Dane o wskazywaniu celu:

────────

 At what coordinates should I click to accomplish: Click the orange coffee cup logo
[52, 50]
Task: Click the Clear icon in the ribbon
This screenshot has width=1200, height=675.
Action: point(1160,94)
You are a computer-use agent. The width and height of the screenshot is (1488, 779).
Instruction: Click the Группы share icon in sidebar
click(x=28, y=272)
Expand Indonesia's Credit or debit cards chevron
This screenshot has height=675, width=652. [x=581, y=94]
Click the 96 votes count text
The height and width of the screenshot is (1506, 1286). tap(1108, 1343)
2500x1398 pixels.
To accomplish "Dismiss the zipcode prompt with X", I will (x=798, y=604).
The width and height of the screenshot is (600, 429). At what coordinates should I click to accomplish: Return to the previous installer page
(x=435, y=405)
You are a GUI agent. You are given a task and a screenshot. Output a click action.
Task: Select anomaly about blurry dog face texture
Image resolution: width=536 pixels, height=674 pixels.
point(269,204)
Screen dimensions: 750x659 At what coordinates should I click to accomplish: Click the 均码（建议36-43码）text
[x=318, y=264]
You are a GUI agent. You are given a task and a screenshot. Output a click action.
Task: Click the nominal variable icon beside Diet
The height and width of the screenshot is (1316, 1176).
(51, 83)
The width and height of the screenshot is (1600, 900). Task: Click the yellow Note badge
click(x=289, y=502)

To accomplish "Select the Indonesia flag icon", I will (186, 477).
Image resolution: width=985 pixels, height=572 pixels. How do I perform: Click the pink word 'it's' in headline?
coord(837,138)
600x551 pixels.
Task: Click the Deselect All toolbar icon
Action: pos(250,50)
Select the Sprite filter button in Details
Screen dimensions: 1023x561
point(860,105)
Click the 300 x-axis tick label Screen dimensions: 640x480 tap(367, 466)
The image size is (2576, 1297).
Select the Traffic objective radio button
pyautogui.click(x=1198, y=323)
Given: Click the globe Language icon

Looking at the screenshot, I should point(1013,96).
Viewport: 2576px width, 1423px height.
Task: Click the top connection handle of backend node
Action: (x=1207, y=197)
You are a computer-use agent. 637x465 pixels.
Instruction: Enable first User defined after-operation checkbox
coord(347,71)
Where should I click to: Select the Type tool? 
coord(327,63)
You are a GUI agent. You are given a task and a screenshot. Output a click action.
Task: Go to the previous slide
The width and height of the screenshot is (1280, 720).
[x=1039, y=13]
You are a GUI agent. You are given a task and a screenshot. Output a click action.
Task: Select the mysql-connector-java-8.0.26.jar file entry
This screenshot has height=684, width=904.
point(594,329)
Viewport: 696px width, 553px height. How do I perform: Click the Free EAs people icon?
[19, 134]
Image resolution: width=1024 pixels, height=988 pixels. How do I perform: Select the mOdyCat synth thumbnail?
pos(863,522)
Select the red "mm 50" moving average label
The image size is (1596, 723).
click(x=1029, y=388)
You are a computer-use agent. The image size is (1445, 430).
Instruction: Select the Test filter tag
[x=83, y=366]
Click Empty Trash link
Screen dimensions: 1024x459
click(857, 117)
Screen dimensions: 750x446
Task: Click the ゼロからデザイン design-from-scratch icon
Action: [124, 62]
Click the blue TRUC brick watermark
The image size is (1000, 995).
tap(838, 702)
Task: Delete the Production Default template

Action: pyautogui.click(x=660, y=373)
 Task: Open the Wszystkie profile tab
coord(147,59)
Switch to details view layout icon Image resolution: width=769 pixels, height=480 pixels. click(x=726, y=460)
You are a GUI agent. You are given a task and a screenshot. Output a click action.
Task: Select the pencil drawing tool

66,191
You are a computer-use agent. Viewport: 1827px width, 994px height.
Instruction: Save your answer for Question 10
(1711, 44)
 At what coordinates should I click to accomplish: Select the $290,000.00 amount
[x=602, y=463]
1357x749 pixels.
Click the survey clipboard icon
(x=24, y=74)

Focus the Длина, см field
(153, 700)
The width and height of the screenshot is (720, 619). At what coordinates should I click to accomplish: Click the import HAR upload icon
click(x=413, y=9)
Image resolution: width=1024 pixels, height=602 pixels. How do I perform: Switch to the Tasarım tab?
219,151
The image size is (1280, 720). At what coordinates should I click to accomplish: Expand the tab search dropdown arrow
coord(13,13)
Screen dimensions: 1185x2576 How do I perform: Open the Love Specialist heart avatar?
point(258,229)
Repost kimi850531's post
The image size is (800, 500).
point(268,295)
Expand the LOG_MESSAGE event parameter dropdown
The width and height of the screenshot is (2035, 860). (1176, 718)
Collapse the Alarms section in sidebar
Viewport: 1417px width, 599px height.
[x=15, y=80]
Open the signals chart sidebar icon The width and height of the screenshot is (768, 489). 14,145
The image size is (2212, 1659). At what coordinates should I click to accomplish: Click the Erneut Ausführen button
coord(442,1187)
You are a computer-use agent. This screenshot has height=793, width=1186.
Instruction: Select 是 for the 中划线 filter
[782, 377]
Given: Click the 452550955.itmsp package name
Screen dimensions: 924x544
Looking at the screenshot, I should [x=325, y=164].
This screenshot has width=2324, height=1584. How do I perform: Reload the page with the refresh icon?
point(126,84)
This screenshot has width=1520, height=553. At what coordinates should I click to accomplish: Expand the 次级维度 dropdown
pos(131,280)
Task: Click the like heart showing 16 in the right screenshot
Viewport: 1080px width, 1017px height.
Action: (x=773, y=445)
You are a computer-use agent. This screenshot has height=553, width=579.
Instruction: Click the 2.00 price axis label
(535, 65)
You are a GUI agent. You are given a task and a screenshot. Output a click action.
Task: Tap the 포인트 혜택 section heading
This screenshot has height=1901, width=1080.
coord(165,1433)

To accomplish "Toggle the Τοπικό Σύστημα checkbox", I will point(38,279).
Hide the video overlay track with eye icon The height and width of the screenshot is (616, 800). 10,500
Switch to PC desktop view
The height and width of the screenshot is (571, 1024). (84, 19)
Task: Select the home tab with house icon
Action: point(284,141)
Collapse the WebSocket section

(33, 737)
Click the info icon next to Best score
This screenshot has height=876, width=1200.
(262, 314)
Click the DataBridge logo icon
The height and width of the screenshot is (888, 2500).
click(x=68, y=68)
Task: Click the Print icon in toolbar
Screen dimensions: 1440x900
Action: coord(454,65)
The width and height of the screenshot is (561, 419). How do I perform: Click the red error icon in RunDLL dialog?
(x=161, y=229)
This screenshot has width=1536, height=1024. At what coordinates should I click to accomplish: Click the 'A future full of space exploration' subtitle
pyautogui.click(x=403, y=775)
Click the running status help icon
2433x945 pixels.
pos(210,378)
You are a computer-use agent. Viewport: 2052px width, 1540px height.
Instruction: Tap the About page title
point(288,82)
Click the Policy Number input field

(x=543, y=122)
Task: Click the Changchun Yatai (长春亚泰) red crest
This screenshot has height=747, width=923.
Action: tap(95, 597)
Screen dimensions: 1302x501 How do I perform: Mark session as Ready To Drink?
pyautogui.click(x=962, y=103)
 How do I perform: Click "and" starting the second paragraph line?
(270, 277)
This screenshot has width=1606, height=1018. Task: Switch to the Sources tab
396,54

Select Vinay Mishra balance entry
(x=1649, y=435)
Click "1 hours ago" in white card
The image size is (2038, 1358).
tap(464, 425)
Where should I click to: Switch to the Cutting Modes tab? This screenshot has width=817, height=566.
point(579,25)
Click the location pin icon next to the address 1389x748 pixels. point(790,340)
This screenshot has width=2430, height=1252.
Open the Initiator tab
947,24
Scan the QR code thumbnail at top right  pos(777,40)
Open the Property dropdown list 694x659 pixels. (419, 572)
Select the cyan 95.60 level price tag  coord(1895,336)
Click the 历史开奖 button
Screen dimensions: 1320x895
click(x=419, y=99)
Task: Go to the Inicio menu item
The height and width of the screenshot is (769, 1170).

────────

(Cel): Powtórz dosłownie wszystkie powyższe wpisy, wiersz po wierszu.

(Rozwiązanie zadania):
 At what coordinates should I click to accomplish: Click the orange coffee cup logo
[52, 50]
Task: Click the Clear icon in the ribbon
This screenshot has width=1200, height=675.
Action: point(1160,94)
You are a computer-use agent. The width and height of the screenshot is (1488, 779).
Instruction: Click the Группы share icon in sidebar
click(x=28, y=272)
Expand Indonesia's Credit or debit cards chevron
This screenshot has height=675, width=652. [x=581, y=94]
Click the 96 votes count text
The height and width of the screenshot is (1506, 1286). tap(1108, 1343)
2500x1398 pixels.
To accomplish "Dismiss the zipcode prompt with X", I will (x=798, y=604).
The width and height of the screenshot is (600, 429). At what coordinates should I click to accomplish: Return to the previous installer page
(x=435, y=405)
You are a GUI agent. You are given a task and a screenshot. Output a click action.
Task: Select anomaly about blurry dog face texture
Image resolution: width=536 pixels, height=674 pixels.
point(269,204)
Screen dimensions: 750x659 At what coordinates should I click to accomplish: Click the 均码（建议36-43码）text
[x=318, y=264]
You are a GUI agent. You are given a task and a screenshot. Output a click action.
Task: Click the nominal variable icon beside Diet
The height and width of the screenshot is (1316, 1176).
(51, 83)
The width and height of the screenshot is (1600, 900). Task: Click the yellow Note badge
click(x=289, y=502)

To accomplish "Select the Indonesia flag icon", I will (186, 477).
Image resolution: width=985 pixels, height=572 pixels. How do I perform: Click the pink word 'it's' in headline?
coord(837,138)
600x551 pixels.
Task: Click the Deselect All toolbar icon
Action: pos(250,50)
Select the Sprite filter button in Details
Screen dimensions: 1023x561
point(860,105)
Click the 300 x-axis tick label Screen dimensions: 640x480 tap(367, 466)
The image size is (2576, 1297).
Select the Traffic objective radio button
pyautogui.click(x=1198, y=323)
Given: Click the globe Language icon

Looking at the screenshot, I should point(1013,96).
Viewport: 2576px width, 1423px height.
Task: Click the top connection handle of backend node
Action: (x=1207, y=197)
You are a computer-use agent. 637x465 pixels.
Instruction: Enable first User defined after-operation checkbox
coord(347,71)
Where should I click to: Select the Type tool? 
coord(327,63)
You are a GUI agent. You are given a task and a screenshot. Output a click action.
Task: Go to the previous slide
The width and height of the screenshot is (1280, 720).
[x=1039, y=13]
You are a GUI agent. You are given a task and a screenshot. Output a click action.
Task: Select the mysql-connector-java-8.0.26.jar file entry
This screenshot has height=684, width=904.
point(594,329)
Viewport: 696px width, 553px height. How do I perform: Click the Free EAs people icon?
[19, 134]
Image resolution: width=1024 pixels, height=988 pixels. How do I perform: Select the mOdyCat synth thumbnail?
pos(863,522)
Select the red "mm 50" moving average label
The image size is (1596, 723).
click(x=1029, y=388)
You are a computer-use agent. The image size is (1445, 430).
Instruction: Select the Test filter tag
[x=83, y=366]
Click Empty Trash link
Screen dimensions: 1024x459
click(857, 117)
Screen dimensions: 750x446
Task: Click the ゼロからデザイン design-from-scratch icon
Action: [124, 62]
Click the blue TRUC brick watermark
The image size is (1000, 995).
tap(838, 702)
Task: Delete the Production Default template

Action: pyautogui.click(x=660, y=373)
 Task: Open the Wszystkie profile tab
coord(147,59)
Switch to details view layout icon Image resolution: width=769 pixels, height=480 pixels. click(x=726, y=460)
You are a GUI agent. You are given a task and a screenshot. Output a click action.
Task: Select the pencil drawing tool

66,191
You are a computer-use agent. Viewport: 1827px width, 994px height.
Instruction: Save your answer for Question 10
(1711, 44)
 At what coordinates should I click to accomplish: Select the $290,000.00 amount
[x=602, y=463]
1357x749 pixels.
Click the survey clipboard icon
(x=24, y=74)

Focus the Длина, см field
(153, 700)
The width and height of the screenshot is (720, 619). At what coordinates should I click to accomplish: Click the import HAR upload icon
click(x=413, y=9)
Image resolution: width=1024 pixels, height=602 pixels. How do I perform: Switch to the Tasarım tab?
219,151
The image size is (1280, 720). At what coordinates should I click to accomplish: Expand the tab search dropdown arrow
coord(13,13)
Screen dimensions: 1185x2576 How do I perform: Open the Love Specialist heart avatar?
point(258,229)
Repost kimi850531's post
The image size is (800, 500).
point(268,295)
Expand the LOG_MESSAGE event parameter dropdown
The width and height of the screenshot is (2035, 860). (1176, 718)
Collapse the Alarms section in sidebar
Viewport: 1417px width, 599px height.
[x=15, y=80]
Open the signals chart sidebar icon The width and height of the screenshot is (768, 489). 14,145
The image size is (2212, 1659). At what coordinates should I click to accomplish: Click the Erneut Ausführen button
coord(442,1187)
You are a computer-use agent. This screenshot has height=793, width=1186.
Instruction: Select 是 for the 中划线 filter
[782, 377]
Given: Click the 452550955.itmsp package name
Screen dimensions: 924x544
Looking at the screenshot, I should [x=325, y=164].
This screenshot has width=2324, height=1584. How do I perform: Reload the page with the refresh icon?
point(126,84)
This screenshot has width=1520, height=553. At what coordinates should I click to accomplish: Expand the 次级维度 dropdown
pos(131,280)
Task: Click the like heart showing 16 in the right screenshot
Viewport: 1080px width, 1017px height.
Action: (x=773, y=445)
You are a computer-use agent. This screenshot has height=553, width=579.
Instruction: Click the 2.00 price axis label
(535, 65)
You are a GUI agent. You are given a task and a screenshot. Output a click action.
Task: Tap the 포인트 혜택 section heading
This screenshot has height=1901, width=1080.
coord(165,1433)

To accomplish "Toggle the Τοπικό Σύστημα checkbox", I will point(38,279).
Hide the video overlay track with eye icon The height and width of the screenshot is (616, 800). 10,500
Switch to PC desktop view
The height and width of the screenshot is (571, 1024). (84, 19)
Task: Select the home tab with house icon
Action: point(284,141)
Collapse the WebSocket section

(33, 737)
Click the info icon next to Best score
This screenshot has height=876, width=1200.
(262, 314)
Click the DataBridge logo icon
The height and width of the screenshot is (888, 2500).
click(x=68, y=68)
Task: Click the Print icon in toolbar
Screen dimensions: 1440x900
Action: coord(454,65)
The width and height of the screenshot is (561, 419). How do I perform: Click the red error icon in RunDLL dialog?
(x=161, y=229)
This screenshot has width=1536, height=1024. At what coordinates should I click to accomplish: Click the 'A future full of space exploration' subtitle
pyautogui.click(x=403, y=775)
Click the running status help icon
2433x945 pixels.
pos(210,378)
You are a computer-use agent. Viewport: 2052px width, 1540px height.
Instruction: Tap the About page title
point(288,82)
Click the Policy Number input field

(x=543, y=122)
Task: Click the Changchun Yatai (长春亚泰) red crest
This screenshot has height=747, width=923.
Action: tap(95, 597)
Screen dimensions: 1302x501 How do I perform: Mark session as Ready To Drink?
pyautogui.click(x=962, y=103)
 How do I perform: Click "and" starting the second paragraph line?
(270, 277)
This screenshot has width=1606, height=1018. Task: Switch to the Sources tab
396,54

Select Vinay Mishra balance entry
(x=1649, y=435)
Click "1 hours ago" in white card
The image size is (2038, 1358).
tap(464, 425)
Where should I click to: Switch to the Cutting Modes tab? This screenshot has width=817, height=566.
point(579,25)
Click the location pin icon next to the address 1389x748 pixels. point(790,340)
This screenshot has width=2430, height=1252.
Open the Initiator tab
947,24
Scan the QR code thumbnail at top right  pos(777,40)
Open the Property dropdown list 694x659 pixels. (419, 572)
Select the cyan 95.60 level price tag  coord(1895,336)
Click the 历史开奖 button
Screen dimensions: 1320x895
click(x=419, y=99)
Task: Go to the Inicio menu item
The height and width of the screenshot is (769, 1170).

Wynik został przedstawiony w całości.